We often associate dates and days with certain emotions. For example, do you find yourself as productive on Friday afternoon as you are on Tuesday? Relative estimation of when you’ll complete a task doesn’t take into consideration how feelings affect work.

To top it off, you can give several teams the same task, and they’ll all complete them in a slightly different time frame. Their velocity on work turnaround, calculated in points, will vary along with their time frame. Setting arbitrary times for finishing work makes it impossible to use velocity as a selling point in your team’s effectiveness unless your team performs significantly better than your competitors.

How to make guesses more accurate

Instead of relying on deadlines and dates to stay productive, you can take a more objective approach. The management technique known as scrum can help you accomplish this. In the book Scrum: The Art of Doing Twice the Work in Half the Time, the Scrum technique allows you to produce better estimates for planning timelines by using a system of points instead of units of time.

When you’re working to solve complex problems, there are usually several teams involved. It’s impossible to guess how long it will take to complete a project on your own or communicate your team’s needs to other groups. Your role in a project may require little effort, but the teams around you may have to expend considerable effort for their part. You need the input of every team involved to arrive at a reasonable estimation.

Use story points

The most productive teams have switched from setting deadlines to deciding how long tasks will take based on a process known as scrum or agile estimation. They use story points (the input of various teams involved) to understand the relative difficulty of each task.[1]

Workers rate the degree of difficulty using a Fibonacci-sequence: 0, 0.5, 1, 2, 3, 5, 8, 13, 20. This abstraction pushes the team to make tougher decisions around the difficulty of work.

They assign numeric value to their respective portion, and play “planning poker.” In planning poker, workers hold up a number that they think represents the level of difficulty for that project.

Make sure everyone’s on the same page

When all parties agree about the numbers in planning poker, they know that they are all on the same page about the timeline. If the numbers differ, the teams must discuss how everyone reached their numbers.

Sometimes, we have no idea what obstacles other teams face. This method opens a dialogue about what it will take to actualize a project. Differing opinions in the difficulty of a project can address whether everyone is working on the same scale.

Don’t complicate the points

It’s best to set an upper limit of 20 story points when you are trying to make a project less complicated. Anything greater than that needs to be broken into smaller attainable steps. Breaking tasks down into smaller steps keeps teams from becoming overwhelmed.

Hindsight is 20/20

When you’re trying to give an accurate estimation for how long a project will take, don’t forget to think about past experience. If you’ve done similar jobs, consider how long they took to complete and what pitfalls you experienced. Think about the number of story points that particular aspects cost.
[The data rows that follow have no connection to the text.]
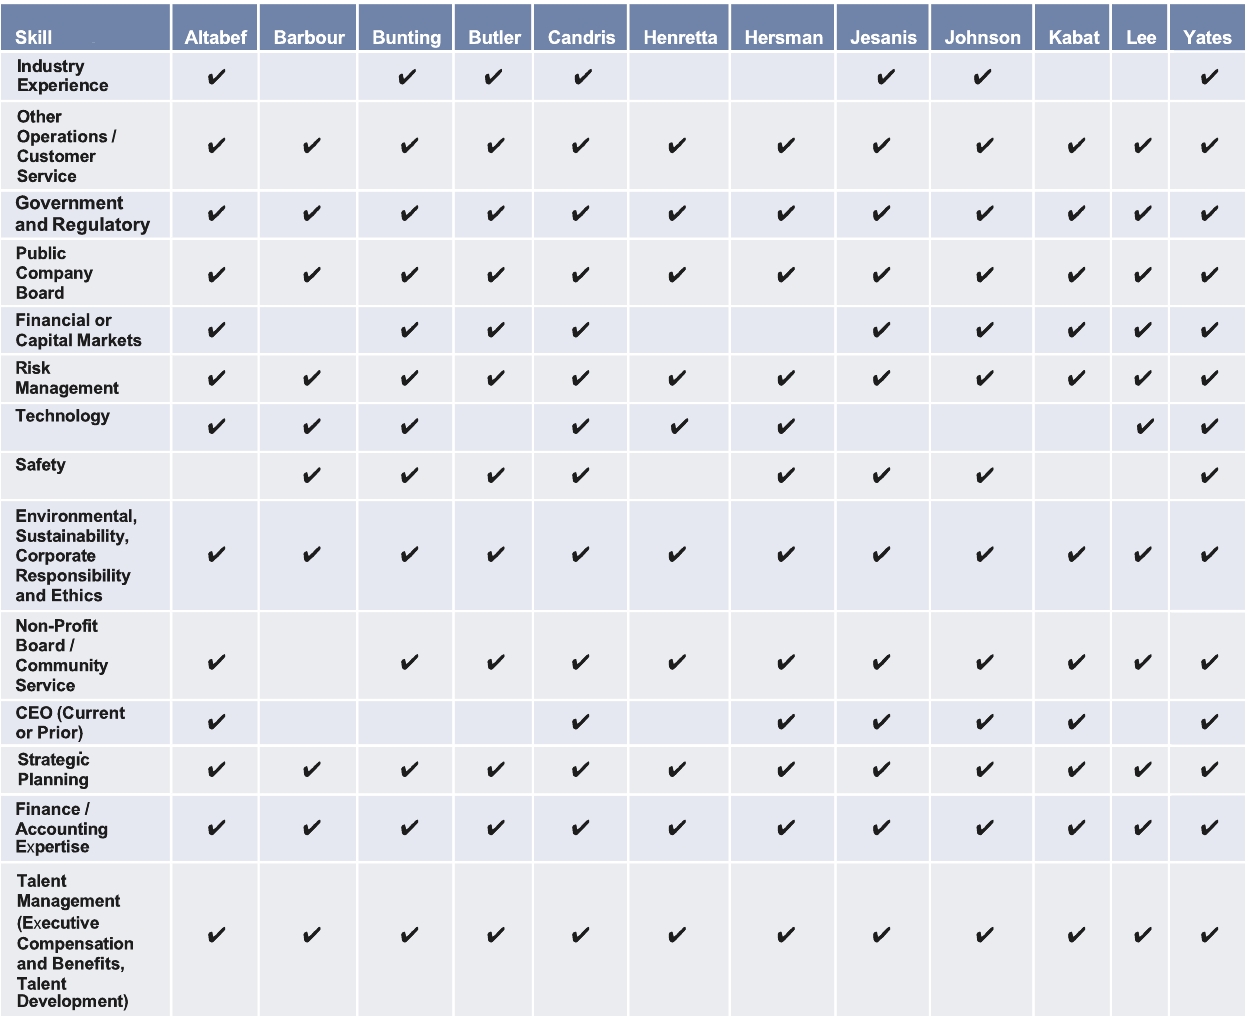Image resolution: width=1248 pixels, height=1016 pixels.
Task: Click Altabef's Industry Experience check mark
Action: (x=216, y=77)
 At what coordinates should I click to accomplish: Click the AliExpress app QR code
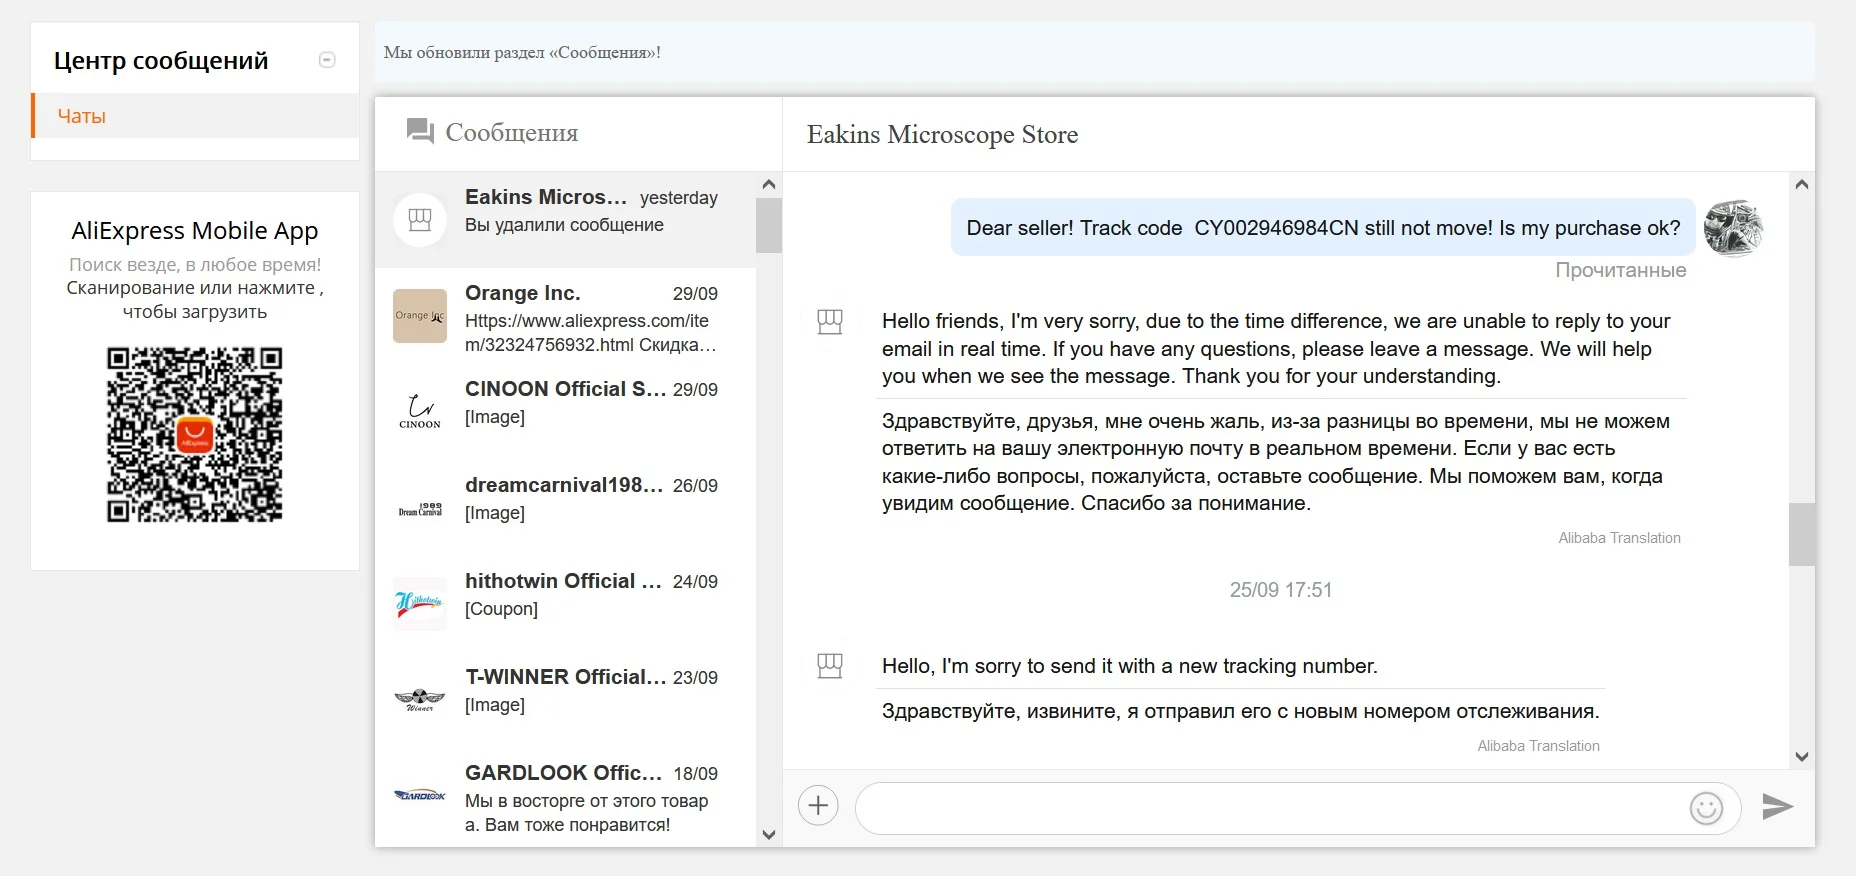195,435
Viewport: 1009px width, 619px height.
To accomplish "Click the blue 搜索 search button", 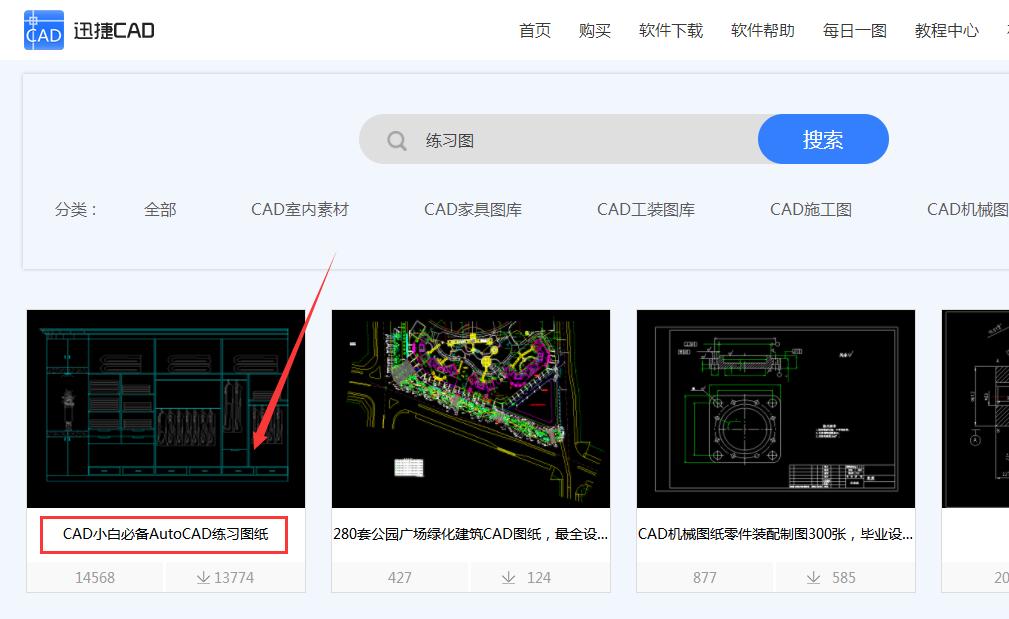I will (822, 139).
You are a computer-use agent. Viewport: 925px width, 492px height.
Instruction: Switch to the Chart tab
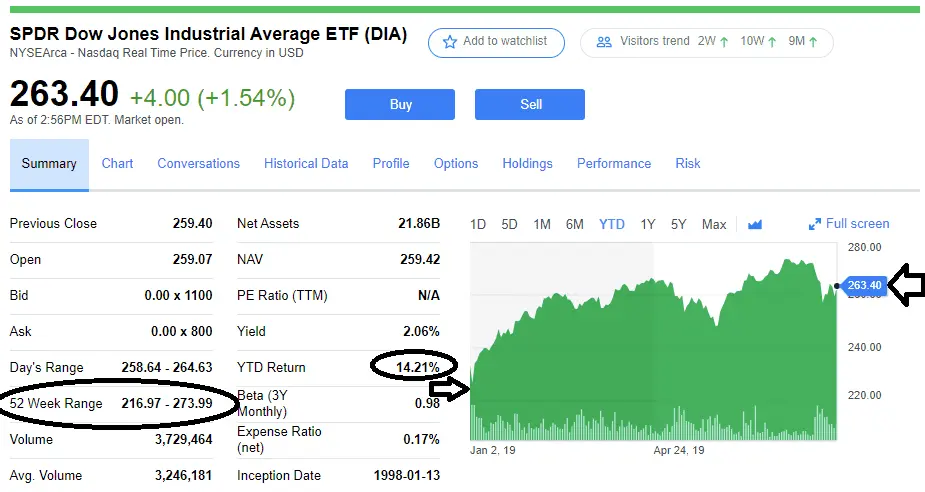point(117,163)
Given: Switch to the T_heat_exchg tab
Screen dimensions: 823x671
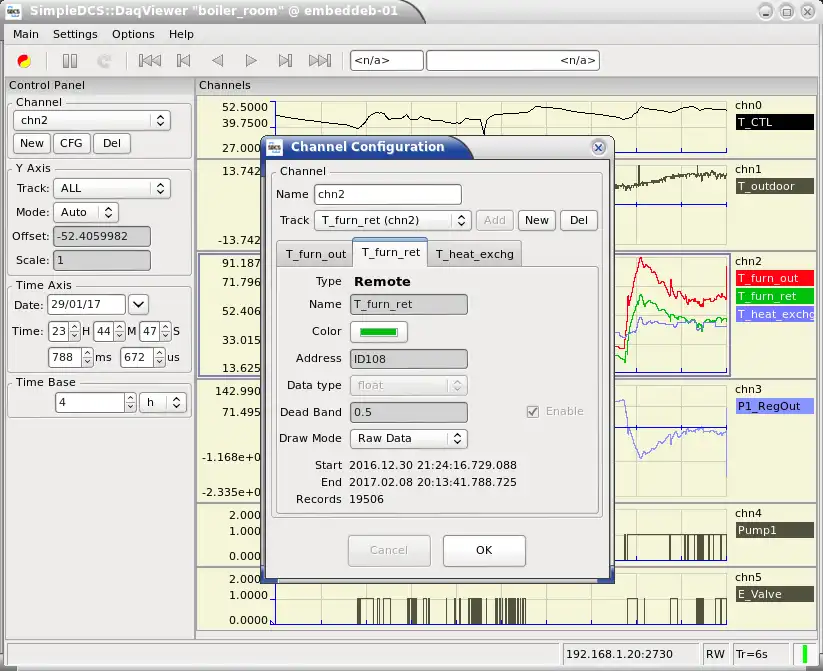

The more data you can refer back to, the closer you’ll be to landing an accurate estimate. Besides, you may be able to improve on previous methods so that you can complete your work more efficiently.

Stop being a slave for deadline

Setting a deadline based on how long you think the task will take can leave you scrambling or turning in substandard work. There’s no reason for you to work harder when you could be working smarter.

By thinking about your work in the abstract story points system instead of time, you’ll be able to communicate your needs and understand the needs of others much more clearly. You’ll know when you need to break tasks into smaller steps, and you’ll have a more efficient way of thinking about past experiences with similar projects.